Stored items
# # #

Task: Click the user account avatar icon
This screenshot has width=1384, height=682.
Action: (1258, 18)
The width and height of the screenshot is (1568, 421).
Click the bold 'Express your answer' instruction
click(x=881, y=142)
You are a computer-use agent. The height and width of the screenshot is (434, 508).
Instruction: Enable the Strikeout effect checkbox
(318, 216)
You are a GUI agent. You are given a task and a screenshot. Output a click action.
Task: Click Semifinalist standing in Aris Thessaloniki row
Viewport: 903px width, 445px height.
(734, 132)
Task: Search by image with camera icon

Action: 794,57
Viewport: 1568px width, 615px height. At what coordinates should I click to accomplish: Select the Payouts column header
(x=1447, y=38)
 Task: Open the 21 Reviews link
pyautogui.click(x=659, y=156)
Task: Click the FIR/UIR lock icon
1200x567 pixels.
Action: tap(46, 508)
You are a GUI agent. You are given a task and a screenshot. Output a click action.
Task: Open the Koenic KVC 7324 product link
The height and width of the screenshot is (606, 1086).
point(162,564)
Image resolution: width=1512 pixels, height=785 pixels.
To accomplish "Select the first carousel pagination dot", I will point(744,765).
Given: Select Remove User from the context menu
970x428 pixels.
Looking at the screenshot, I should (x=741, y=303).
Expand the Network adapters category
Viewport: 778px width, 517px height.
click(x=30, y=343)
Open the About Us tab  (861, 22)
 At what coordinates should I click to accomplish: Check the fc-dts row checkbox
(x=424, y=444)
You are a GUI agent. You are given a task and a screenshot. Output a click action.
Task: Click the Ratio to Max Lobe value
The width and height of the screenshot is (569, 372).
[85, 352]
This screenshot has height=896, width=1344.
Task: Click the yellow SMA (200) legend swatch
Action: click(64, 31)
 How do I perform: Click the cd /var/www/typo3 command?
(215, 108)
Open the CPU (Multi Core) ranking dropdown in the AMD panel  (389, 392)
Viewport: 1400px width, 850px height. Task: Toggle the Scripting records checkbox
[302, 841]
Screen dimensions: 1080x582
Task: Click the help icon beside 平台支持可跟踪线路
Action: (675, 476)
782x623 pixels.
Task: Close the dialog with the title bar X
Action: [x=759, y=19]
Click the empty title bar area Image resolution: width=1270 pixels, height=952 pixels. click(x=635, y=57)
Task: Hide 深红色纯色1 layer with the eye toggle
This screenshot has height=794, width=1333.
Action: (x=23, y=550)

# # #

* [Exercise task] Copy out the listing lines exactly as they appear, starting with the line containing "Viewport: 1568px width, 615px" and going on through the line containing "Action: tap(46, 508)", both included.

* [Exercise solution]
Viewport: 1568px width, 615px height. At what coordinates should I click to accomplish: Select the Payouts column header
(x=1447, y=38)
 Task: Open the 21 Reviews link
pyautogui.click(x=659, y=156)
Task: Click the FIR/UIR lock icon
1200x567 pixels.
Action: tap(46, 508)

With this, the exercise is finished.